The project website: https://lizidong2015.wixsite.com/15618, contains more information
on our project proposal, milestone report, and overall timeline. For source code reference, please navigate to
https://github.com/LongyuYang/Concurrent-Lock-free-Skip-List.

2 Background

Skip list, illustrated by Figure 1, is a very interesting data structure for searching an element in an ordered
sequence. Its probabilistic feature guarantees O(logN) time complexity for search, update, and deletion, yet
its linked-list-like overall structure is much easier to implement compared to tree-like search structures such
as red-black trees. As a result, skip lists are used by many modern applications. For example, the famous
in-memory key-value storage Redis implements its sorted set data structure using a skip list. And the Java
programming language absorbs thread-safe skip lists as a standard library called ConcurrentSkipListMap. In
this project, we will first implement a global locking thread-safe version of our skip list using C++. Next, we
will build a fine-grained per-pointer locking skip list based on algorithms introduced by Pugh [1]. Finally, using
the Compare-and-Swap(CAS) based algorithms proposed by Fraser [2], we will achieve our final lock-free skip
list and compare its performance with our previously implemented locking versions.

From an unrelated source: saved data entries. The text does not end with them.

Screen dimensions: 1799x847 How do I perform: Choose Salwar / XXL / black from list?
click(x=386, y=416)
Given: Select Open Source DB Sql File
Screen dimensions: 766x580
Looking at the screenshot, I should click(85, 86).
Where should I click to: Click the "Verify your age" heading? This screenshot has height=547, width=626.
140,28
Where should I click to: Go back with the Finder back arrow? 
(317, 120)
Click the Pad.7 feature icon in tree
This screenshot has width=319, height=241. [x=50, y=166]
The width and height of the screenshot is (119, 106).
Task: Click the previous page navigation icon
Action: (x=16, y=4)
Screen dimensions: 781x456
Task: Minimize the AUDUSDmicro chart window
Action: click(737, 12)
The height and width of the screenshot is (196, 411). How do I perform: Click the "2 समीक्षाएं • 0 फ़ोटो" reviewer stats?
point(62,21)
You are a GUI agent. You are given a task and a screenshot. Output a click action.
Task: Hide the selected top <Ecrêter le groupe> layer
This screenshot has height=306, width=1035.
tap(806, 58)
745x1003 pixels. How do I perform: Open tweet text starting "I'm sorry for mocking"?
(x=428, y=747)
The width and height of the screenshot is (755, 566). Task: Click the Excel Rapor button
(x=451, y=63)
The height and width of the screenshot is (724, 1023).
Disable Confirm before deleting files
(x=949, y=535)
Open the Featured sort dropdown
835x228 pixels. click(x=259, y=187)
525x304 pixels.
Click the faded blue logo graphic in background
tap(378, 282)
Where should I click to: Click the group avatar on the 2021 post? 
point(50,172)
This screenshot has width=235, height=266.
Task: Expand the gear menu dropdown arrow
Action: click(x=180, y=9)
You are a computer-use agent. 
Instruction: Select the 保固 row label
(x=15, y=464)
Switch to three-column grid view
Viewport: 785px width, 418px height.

Figure 1: Illustration of searching in a skip list. Source: [2]

3 Approach

3.1 Code Structure

The main source code is located in the /src directory of our project repository, where base.hpp contains
two C++ class template. One is the skip list node template that includes the key-value of a node, the maximal
level of a node, a next array in which next[i] points to the next node at the i-th level, a pointer lock
mutex array to lock corresponding pointers in next array for our per-pointer locking implementations:

template<class _Key, class _Val, bool _init_lock = true>
class skip_list_node {
private:
typedef skip_list_node<_Key, _Val, _init_lock> _node;
std::mutex* pointer_locks;
public:
_Key key;
_Val val;
_Val *v_ptr; // used by lock-free implementation only
_node** next;
size_t level = 0;
bool is_header = false, is_tail = false;
... // member functions are omitted here
};

The other is an abstract class template of our skip list that is inherited by each of our three skip list implementations:

template<class _Key, class _Val, bool _init_lock = true>
class skip_list {
protected:
typedef skip_list_node<_Key, _Val, _init_lock> _node;
_node* header;
_node* tail;
size_t max_level;
... // member functions are omitted here
}

It provides common data structures of skip lists, such as the header node and the tail node, so that each child
class doesn’t need to define them again. It also defines the basic operations of our skip lists using three pure
virtual functions:

virtual _Val get(_Key key) = 0;
virtual void insert(_Key key, _Val val) = 0;
virtual void erase(_Key key) = 0;

In this way, a base pointer of the skip list class can point to different child classes and thus call different
implementations of these operations, which facilitates our testing and evaluation.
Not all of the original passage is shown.